Using an SQL DB for this sort of thing is actually a pretty good idea.
I attach my SQLite multi-platform SQLite code below.
There are utilities to import CSV files, but I have never bothered to install the SQLite3 command line on my machine. The Perl DBI comes with all the functions that Perl needs. I use a browser plug-in, SQLite Manager for admin functions. Firefox removed the I/F this plug-in needs, so I installed Waterfox for the single purpose of running this plug-in.
The Perl syntax for some of the SQL command strings got a little hairy, so I included a debug statement for those. If you define a constant, like DEBUG_SQL, if you set that constant equal to 0, Perl will not even compile the "if" statement into the code. So there is no production runtime penalty for using this technique. I left those statements in the code as a demo of technique.
I didn't bother with a CSV parser because there is no evidence at all that this is a CSV file. Include that if you like.
SQL cannot make a table name a variable, but it can make a column name a variable. Unfortunately my SQL knowledge is inadequate at the moment. So I just made a "template" and ran a "prepare" on the adjusted template once per column. Impact on performance is zero.

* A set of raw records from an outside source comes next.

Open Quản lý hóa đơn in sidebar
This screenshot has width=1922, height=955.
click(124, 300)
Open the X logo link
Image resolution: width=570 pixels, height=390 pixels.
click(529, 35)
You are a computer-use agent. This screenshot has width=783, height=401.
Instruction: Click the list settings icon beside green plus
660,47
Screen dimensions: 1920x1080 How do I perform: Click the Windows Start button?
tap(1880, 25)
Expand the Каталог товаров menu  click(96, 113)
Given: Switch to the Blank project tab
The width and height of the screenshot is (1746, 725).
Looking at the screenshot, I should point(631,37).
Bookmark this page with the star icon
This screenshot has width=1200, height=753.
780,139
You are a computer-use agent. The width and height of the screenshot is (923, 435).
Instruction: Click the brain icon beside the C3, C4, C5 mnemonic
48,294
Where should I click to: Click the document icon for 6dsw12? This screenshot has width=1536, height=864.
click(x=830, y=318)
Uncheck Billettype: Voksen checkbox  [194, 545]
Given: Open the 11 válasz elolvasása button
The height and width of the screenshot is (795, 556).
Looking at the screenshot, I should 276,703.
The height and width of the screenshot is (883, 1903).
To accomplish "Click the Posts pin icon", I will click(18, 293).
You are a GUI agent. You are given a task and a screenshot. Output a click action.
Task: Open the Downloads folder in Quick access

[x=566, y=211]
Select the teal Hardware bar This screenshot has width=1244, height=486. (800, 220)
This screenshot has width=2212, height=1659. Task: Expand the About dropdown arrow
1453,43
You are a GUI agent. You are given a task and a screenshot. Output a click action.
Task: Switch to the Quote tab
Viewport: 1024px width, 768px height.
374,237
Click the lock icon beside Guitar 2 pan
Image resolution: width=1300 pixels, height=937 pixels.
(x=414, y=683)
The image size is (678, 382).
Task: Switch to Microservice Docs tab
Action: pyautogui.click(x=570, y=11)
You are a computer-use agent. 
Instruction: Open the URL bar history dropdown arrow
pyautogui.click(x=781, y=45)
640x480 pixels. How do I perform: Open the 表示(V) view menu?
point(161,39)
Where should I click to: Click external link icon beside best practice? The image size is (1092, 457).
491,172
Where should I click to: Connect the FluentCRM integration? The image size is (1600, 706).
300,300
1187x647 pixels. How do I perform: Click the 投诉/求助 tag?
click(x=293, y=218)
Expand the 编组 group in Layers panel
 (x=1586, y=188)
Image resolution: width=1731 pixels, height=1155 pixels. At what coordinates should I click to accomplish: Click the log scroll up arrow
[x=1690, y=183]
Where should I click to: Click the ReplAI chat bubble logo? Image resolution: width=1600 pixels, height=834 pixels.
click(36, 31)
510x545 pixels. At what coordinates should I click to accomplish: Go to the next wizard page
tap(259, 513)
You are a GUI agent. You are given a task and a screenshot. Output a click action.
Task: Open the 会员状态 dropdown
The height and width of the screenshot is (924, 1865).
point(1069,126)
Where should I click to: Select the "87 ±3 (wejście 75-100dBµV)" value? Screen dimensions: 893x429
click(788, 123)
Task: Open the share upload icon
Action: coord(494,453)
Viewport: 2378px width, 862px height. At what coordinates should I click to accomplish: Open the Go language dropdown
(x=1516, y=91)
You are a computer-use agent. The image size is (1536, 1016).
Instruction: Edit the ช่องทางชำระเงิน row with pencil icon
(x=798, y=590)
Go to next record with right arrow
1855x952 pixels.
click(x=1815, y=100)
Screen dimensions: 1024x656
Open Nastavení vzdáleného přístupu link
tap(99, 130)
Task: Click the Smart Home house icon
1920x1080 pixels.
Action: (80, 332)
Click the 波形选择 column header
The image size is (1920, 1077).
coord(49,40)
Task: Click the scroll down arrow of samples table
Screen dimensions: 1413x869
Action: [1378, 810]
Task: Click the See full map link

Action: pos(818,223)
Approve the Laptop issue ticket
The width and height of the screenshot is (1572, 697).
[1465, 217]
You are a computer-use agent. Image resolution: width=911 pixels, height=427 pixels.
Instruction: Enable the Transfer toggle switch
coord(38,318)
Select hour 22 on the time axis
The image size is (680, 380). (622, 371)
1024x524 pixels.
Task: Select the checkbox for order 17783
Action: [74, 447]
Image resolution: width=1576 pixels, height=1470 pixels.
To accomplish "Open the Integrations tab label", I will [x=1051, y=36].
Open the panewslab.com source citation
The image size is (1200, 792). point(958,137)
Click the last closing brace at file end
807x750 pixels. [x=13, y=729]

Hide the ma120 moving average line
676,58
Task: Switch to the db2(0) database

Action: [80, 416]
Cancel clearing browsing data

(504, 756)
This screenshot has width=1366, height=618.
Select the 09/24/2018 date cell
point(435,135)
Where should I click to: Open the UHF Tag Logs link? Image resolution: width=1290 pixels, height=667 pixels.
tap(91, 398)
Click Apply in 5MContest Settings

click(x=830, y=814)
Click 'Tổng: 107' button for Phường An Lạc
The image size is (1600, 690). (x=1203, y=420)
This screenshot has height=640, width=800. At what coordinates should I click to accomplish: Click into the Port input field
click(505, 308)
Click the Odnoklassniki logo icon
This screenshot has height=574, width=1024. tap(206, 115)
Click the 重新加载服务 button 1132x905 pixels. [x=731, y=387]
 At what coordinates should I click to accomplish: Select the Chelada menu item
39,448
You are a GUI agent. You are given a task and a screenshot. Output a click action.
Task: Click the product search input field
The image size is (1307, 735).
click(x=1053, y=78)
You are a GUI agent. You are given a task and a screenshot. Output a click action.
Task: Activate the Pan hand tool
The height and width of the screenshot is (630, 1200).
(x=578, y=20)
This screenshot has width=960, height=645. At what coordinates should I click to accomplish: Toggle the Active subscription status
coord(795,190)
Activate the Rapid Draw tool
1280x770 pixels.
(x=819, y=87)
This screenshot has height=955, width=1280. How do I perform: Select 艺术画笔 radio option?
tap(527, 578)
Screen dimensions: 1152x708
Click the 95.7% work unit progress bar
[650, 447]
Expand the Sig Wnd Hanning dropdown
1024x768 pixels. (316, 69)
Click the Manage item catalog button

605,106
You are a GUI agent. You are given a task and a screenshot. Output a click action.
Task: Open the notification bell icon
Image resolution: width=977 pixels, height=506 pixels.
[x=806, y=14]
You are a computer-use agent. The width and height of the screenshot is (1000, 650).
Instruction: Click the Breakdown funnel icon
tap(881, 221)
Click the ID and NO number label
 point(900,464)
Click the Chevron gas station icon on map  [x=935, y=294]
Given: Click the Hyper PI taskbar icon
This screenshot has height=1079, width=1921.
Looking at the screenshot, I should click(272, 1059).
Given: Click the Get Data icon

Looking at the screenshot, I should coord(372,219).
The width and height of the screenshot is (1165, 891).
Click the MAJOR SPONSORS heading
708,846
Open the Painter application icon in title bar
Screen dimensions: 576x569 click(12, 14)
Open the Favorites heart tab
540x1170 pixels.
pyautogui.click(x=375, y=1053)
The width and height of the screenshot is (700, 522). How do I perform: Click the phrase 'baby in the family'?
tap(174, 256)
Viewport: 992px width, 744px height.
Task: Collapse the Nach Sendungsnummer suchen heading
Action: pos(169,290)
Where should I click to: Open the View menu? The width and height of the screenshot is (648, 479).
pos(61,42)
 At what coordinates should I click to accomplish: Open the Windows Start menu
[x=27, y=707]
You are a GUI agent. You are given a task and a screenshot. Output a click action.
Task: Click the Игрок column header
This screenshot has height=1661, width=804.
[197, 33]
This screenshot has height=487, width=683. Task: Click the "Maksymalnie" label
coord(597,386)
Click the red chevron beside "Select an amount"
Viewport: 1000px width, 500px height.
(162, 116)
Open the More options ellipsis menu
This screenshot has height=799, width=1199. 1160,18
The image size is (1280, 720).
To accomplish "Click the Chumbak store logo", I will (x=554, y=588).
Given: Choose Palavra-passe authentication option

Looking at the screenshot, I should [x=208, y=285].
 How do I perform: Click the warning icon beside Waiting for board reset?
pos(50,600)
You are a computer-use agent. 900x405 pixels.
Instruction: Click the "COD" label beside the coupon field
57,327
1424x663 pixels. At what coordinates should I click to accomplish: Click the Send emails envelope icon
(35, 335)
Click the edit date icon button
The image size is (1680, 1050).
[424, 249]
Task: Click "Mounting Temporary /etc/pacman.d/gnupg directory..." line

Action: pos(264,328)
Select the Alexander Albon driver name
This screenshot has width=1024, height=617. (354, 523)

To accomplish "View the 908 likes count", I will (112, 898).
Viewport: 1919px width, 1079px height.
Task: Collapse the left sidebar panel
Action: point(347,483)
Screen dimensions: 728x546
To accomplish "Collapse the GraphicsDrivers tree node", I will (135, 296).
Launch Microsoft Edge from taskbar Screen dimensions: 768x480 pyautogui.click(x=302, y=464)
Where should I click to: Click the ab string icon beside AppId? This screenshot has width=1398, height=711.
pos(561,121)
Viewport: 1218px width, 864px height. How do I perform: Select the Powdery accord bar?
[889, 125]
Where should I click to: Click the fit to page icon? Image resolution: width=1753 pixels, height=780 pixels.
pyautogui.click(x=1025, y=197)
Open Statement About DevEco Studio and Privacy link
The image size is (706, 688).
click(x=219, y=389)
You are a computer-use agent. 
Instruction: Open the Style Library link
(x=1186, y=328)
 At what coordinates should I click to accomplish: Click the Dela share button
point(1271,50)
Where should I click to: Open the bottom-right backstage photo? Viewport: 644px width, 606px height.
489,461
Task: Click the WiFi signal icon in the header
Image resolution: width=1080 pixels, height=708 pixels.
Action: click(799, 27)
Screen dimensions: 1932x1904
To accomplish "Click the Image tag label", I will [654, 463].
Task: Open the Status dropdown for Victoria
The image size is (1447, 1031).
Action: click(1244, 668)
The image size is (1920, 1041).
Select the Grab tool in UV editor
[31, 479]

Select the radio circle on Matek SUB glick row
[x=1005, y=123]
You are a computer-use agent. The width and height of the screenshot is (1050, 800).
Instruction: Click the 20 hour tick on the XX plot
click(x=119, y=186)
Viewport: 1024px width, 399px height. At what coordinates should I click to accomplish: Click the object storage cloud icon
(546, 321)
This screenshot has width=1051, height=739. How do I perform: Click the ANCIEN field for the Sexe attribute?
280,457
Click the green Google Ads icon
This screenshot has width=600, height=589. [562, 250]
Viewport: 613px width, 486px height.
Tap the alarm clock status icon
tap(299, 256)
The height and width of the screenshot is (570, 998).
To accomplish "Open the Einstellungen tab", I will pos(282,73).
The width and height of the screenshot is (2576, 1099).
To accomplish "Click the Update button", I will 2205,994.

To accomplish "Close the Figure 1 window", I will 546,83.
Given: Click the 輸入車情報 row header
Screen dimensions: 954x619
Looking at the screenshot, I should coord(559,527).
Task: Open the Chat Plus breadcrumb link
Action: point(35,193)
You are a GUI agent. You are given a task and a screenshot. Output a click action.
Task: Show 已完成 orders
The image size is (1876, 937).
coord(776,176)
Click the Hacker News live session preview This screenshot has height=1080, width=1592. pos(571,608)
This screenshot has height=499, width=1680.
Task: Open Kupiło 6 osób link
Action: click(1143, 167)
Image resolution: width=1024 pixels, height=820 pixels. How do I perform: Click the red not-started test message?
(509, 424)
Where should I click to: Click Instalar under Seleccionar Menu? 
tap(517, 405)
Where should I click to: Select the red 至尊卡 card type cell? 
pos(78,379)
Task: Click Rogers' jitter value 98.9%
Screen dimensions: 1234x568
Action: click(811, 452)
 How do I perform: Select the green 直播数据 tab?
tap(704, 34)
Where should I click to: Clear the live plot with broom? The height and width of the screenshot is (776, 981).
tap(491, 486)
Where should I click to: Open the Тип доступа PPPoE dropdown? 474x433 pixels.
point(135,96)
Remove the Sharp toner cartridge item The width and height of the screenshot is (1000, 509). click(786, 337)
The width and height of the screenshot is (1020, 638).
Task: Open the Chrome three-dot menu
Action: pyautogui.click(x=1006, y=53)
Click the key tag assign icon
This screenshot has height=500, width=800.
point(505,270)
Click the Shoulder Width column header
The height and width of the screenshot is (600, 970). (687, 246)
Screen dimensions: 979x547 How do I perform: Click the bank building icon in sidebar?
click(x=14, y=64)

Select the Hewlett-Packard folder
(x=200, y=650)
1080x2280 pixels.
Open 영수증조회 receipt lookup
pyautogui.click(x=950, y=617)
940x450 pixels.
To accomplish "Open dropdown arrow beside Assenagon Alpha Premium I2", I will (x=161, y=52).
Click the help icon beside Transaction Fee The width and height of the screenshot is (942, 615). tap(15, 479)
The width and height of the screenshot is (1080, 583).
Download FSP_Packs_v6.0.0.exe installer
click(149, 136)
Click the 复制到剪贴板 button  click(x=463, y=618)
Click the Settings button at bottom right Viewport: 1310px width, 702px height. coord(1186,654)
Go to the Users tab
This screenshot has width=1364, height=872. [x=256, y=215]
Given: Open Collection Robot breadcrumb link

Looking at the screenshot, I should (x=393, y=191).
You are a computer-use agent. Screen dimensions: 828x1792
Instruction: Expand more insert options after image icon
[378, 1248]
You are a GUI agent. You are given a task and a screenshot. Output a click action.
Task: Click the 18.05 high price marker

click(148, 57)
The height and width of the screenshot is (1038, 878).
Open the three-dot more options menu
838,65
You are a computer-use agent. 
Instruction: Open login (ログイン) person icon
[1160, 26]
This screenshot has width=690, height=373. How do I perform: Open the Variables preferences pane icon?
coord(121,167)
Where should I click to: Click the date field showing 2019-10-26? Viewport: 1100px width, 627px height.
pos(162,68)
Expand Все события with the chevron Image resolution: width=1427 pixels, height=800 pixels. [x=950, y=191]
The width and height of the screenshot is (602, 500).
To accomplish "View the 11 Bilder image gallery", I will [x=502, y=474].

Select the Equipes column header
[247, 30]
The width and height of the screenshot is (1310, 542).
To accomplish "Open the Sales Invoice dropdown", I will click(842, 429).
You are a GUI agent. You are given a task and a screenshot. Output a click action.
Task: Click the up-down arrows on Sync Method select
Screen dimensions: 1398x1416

There has been some discussion in this thread about whether the OP actually intended unique values or distinct values. Most posts rejected the OP's plain English request for unique values in favor of an "distinct" interpretation. I suppose a hold over from UNIX uniq? I calculated both ways below.
There is an easy way to vary SQLite's memory footprint. But it has been maybe 8 years since I needed to do that. I had a heavily indexed DB and found that creating the tables first and then adding the indices later was much faster than having the DB figure that stuff out "as it went" during DB creation. It was possible to vastly increase the footprint of SQLite for this indexing operation and then reduce it later. Something like that could have a huge performance impact on this SQL code.
Update: Oh, darn I see that val3 should be unique in head1. Not sure where the bug is.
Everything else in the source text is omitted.